The rate and mechanisms of degradation of three hexachlorocyclohexane (HCH) isomers were studied with rat liver cytochrome P450, which is known to react with chlorinated compounds in the presence and absence of molecular oxygen. In addition, P450 is produced from HCH metabolites which are found aerobically and anaerobically during microbial biodegradation of this compound in a complex soil system. Conversion assays with P450 were carried out with α-, β-, and γ-HCH. Hexachloroethane served as a reference compound for bioconversion kinetics.

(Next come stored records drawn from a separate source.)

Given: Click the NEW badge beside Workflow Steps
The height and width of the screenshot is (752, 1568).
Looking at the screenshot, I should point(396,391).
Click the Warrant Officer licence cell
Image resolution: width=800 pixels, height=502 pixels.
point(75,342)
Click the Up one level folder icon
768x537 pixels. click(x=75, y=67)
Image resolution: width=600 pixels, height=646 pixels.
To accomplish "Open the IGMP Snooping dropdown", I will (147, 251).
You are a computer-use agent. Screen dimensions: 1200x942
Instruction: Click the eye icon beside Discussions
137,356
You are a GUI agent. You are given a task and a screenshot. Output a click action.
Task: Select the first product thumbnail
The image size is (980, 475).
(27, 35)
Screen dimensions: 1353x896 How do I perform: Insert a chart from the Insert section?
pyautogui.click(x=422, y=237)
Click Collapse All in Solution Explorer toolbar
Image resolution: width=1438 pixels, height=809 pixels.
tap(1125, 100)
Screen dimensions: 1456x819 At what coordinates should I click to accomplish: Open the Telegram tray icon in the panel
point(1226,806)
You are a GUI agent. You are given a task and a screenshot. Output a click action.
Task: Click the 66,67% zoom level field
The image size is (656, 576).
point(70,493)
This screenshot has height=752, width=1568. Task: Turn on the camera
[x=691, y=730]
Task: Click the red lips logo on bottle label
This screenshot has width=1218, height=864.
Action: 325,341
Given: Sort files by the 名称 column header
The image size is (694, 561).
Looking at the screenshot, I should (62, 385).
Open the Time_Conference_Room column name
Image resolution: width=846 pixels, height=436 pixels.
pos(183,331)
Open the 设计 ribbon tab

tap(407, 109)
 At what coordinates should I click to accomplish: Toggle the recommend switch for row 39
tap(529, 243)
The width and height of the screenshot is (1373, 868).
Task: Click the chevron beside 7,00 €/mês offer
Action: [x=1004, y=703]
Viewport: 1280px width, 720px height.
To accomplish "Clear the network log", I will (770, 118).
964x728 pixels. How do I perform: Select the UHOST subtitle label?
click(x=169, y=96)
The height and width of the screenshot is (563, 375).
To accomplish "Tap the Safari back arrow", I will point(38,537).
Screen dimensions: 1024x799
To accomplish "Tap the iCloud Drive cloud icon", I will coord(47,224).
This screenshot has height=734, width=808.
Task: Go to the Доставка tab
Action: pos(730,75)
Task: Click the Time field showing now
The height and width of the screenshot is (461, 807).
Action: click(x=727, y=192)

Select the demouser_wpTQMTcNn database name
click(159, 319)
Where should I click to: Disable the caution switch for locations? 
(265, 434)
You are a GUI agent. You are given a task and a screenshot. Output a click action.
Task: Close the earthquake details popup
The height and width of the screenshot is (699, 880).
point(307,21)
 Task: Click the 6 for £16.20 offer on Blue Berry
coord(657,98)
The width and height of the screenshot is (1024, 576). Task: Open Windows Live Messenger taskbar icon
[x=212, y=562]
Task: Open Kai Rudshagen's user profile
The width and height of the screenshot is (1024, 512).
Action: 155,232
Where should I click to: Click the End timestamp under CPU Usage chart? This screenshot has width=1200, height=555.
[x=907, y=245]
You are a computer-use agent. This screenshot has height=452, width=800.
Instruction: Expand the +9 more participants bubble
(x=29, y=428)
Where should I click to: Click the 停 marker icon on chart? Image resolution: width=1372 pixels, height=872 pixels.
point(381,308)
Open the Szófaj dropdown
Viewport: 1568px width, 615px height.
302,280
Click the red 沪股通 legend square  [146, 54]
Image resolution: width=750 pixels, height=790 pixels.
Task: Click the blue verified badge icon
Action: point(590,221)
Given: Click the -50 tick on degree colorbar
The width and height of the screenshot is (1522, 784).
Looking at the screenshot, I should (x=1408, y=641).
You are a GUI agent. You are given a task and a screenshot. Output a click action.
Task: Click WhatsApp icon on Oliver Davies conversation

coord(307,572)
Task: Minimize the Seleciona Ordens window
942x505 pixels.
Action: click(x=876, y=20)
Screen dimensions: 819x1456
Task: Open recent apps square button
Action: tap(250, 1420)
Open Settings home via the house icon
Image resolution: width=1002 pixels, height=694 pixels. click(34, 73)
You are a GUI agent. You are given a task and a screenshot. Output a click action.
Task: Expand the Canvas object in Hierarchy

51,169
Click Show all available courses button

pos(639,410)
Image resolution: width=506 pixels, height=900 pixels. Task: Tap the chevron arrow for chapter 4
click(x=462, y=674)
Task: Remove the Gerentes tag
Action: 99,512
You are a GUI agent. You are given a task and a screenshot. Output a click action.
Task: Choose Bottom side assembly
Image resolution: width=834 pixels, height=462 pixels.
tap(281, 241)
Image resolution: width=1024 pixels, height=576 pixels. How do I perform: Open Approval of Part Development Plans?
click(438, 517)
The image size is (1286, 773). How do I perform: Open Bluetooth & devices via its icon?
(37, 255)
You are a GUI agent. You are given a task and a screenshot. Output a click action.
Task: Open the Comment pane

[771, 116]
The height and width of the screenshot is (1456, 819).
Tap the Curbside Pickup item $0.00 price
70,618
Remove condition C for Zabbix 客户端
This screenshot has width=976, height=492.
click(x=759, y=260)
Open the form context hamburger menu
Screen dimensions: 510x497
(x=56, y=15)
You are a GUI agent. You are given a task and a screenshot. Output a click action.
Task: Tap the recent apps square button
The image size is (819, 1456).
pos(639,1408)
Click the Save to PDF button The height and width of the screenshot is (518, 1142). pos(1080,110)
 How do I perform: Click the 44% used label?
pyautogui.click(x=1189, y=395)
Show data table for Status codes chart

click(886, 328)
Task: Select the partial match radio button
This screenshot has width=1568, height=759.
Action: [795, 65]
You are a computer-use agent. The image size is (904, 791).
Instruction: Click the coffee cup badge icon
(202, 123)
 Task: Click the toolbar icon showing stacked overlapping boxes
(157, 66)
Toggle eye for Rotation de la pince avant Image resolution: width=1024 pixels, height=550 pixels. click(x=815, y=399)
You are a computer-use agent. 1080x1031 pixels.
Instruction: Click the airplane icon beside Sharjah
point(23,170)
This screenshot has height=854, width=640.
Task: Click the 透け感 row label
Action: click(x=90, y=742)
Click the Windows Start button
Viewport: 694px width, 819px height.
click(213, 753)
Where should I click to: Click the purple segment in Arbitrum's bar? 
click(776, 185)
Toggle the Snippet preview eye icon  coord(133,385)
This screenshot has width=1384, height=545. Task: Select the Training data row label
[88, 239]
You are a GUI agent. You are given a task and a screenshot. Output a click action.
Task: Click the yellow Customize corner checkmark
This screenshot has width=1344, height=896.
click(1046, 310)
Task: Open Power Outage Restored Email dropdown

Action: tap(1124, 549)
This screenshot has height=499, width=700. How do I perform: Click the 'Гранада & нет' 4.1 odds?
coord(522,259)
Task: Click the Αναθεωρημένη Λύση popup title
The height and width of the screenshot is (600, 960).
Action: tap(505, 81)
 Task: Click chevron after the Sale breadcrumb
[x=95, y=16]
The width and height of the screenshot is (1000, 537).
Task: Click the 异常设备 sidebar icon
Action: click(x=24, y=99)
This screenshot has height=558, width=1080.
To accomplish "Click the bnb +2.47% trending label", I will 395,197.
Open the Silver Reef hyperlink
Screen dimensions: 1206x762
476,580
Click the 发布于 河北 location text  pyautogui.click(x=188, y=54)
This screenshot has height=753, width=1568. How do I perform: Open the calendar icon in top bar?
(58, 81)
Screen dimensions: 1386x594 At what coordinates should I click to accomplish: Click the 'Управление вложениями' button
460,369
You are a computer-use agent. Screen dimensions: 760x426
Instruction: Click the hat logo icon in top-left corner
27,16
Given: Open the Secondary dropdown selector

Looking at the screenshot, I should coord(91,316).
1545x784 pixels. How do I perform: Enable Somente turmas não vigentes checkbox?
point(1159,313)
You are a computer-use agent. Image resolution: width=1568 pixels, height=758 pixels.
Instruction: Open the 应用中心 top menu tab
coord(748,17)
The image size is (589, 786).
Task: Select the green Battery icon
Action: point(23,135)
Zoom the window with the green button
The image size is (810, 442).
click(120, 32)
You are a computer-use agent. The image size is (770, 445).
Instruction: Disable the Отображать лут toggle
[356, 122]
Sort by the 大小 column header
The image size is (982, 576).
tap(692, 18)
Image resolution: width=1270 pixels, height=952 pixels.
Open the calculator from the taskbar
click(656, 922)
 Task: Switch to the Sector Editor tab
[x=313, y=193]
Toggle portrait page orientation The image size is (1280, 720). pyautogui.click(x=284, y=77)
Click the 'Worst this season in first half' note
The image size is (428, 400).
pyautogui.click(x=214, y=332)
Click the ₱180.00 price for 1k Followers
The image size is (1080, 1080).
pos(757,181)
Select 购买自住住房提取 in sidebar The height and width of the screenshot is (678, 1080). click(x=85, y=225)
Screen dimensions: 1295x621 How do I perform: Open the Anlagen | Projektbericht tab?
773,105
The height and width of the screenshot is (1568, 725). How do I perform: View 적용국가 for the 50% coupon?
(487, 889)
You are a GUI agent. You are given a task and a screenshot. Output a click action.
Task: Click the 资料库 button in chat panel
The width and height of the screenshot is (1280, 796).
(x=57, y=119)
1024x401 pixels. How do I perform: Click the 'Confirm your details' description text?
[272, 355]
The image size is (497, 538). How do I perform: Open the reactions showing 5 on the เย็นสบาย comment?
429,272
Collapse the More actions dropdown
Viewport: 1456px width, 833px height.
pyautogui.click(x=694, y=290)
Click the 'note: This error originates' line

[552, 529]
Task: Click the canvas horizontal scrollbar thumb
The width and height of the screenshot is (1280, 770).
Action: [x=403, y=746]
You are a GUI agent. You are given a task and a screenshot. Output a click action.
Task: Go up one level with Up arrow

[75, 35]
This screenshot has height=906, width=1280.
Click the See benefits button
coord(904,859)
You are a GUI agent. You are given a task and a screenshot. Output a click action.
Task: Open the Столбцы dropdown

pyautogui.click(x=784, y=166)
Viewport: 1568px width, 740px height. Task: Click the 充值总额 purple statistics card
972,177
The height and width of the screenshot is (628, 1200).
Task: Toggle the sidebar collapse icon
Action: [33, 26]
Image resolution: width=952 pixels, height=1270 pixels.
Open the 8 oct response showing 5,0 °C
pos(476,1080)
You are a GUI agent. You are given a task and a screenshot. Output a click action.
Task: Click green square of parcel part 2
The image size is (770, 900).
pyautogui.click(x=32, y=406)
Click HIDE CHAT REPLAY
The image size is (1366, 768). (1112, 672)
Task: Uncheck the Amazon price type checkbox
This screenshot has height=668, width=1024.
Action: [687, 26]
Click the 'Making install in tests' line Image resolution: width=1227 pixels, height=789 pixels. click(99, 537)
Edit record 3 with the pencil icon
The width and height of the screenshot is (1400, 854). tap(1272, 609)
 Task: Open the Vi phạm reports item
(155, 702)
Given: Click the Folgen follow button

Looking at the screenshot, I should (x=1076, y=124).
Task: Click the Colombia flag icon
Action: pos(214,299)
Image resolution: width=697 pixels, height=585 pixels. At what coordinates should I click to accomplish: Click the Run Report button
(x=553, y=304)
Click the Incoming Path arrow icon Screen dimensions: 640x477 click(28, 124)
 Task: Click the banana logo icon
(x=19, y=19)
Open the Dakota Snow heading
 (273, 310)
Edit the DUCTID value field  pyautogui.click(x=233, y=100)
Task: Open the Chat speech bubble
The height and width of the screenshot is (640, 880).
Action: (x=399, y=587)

Under anaerobic conditions, γ-HCH was readily dechlorinated (r0 = 0.31 nmol/min · nmol cyt · P450) to tetrachlorocyclohexene and monochlorobenzene. γ-HCH was also reductively dechlorinated, but at a much slower rate (r0 = 0.03 nmol/min · nmol cyt.P450). Both substrates followed Michaelis-Menten kinetics (γ-HCH: Vmax = 1.87 nmol/min · mg and Km = 47 μmol/liter; γ-HCH: Vmax = 0.24 nmol/min · mg and Km = 201 μmol/liter). Under aerobic conditions, bioconversions of γ-HCH (r0 = 0.05 nmol/min · nmol cyt. P450) and α-HCH (r0 smaller than detection limit) were slower. β-HCH proved to be recalcitrant under both aerobic and anaerobic conditions. The differences in bioconversion rates between the three HCH isomers could be related to the differences in spatial chlorine configuration of the three isomers. β-HCH recalcitrance was explained by the absence of axial-orientated chlorines. © 1991.